NCPA - National Center for Policy Analysis


February 25, 2010

In 2004 Denver became a public-transport planner's dream, says The Economist.  The sprawling western metropolis approved a $4.7 billion project, known as FasTracks, which aimed to add six new light and commuter railway lines along with 18 miles of bus lanes across the metropolitan area, all to be built by 2017.  

Thirty-two regional mayors backed the plan and residents agreed to help pay for it with a 0.4 percent sales tax, topped up with federal grant money.   At the time, John Hickenlooper, Denver's mayor, said that "the whole community came together in the region at a level that we've never seen before." 

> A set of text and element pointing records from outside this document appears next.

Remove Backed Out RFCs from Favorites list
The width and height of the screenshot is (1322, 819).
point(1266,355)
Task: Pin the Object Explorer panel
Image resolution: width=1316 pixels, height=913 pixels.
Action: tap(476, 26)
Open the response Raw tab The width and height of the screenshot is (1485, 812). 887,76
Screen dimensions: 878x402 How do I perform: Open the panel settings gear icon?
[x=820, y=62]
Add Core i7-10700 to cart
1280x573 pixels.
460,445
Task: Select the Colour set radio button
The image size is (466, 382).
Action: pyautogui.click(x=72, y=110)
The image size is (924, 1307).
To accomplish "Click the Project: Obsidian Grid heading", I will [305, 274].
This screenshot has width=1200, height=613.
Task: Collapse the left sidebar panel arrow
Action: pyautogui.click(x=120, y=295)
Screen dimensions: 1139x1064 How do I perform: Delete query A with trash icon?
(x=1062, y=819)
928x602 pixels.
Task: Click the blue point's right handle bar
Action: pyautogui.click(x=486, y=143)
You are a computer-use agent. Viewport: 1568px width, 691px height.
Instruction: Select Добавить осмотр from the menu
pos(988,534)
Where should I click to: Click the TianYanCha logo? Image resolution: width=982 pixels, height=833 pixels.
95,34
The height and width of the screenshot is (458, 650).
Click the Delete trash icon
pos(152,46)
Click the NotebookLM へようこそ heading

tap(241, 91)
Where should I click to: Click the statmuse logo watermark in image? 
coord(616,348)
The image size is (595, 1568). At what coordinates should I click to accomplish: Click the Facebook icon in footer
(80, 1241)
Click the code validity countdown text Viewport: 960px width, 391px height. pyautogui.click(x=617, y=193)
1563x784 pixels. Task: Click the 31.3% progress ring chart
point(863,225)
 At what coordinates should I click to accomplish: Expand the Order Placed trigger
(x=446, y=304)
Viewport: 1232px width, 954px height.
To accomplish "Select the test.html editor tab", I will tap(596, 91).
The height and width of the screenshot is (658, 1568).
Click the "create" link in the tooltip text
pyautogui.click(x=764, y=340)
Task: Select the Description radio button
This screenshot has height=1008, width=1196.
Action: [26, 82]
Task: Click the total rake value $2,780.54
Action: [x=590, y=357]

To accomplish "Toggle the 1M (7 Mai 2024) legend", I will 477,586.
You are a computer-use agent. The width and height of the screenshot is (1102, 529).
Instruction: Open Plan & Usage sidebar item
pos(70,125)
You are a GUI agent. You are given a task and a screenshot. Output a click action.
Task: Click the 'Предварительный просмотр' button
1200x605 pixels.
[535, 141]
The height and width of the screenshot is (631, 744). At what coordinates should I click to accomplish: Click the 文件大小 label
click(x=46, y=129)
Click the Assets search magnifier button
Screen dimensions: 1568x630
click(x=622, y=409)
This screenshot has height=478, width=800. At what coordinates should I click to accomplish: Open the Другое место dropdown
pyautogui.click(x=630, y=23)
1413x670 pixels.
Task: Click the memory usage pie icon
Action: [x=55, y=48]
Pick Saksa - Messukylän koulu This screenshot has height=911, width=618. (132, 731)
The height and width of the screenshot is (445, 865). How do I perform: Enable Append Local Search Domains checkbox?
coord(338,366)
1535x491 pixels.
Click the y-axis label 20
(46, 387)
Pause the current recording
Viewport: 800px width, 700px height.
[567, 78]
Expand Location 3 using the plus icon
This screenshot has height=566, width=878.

A lot has changed since then -- little of it involving actual construction, says The Economist: 

  • Only one track is under way and planning studies now price the project at $6.5 billion, because of higher construction costs and new safety requirements imposed after two commuter-rail crashes in California in 2005 and 2008.
  • Meanwhile, tax revenue is forecast at barely half of what was projected in 2004, thanks to the recession.
  • The result is a $2.4 billion shortfall and a scramble for alternative sources of finance.  

The Regional Transportation District (RTD), the body in charge of the project, is considering a ballot initiative that would double the sales tax to 0.8 percent.  But few think voters will agree, meaning the project's completion could be delayed until 2035 or scaled back to just one or two new lines.  RTD says work will begin later this year on a second line -- this one connecting downtown to the airport -- but only if it can raise $1 billion in private financing, along with a $1 billion grant from the Federal Transit Administration.  Neither is guaranteed, says The Economist.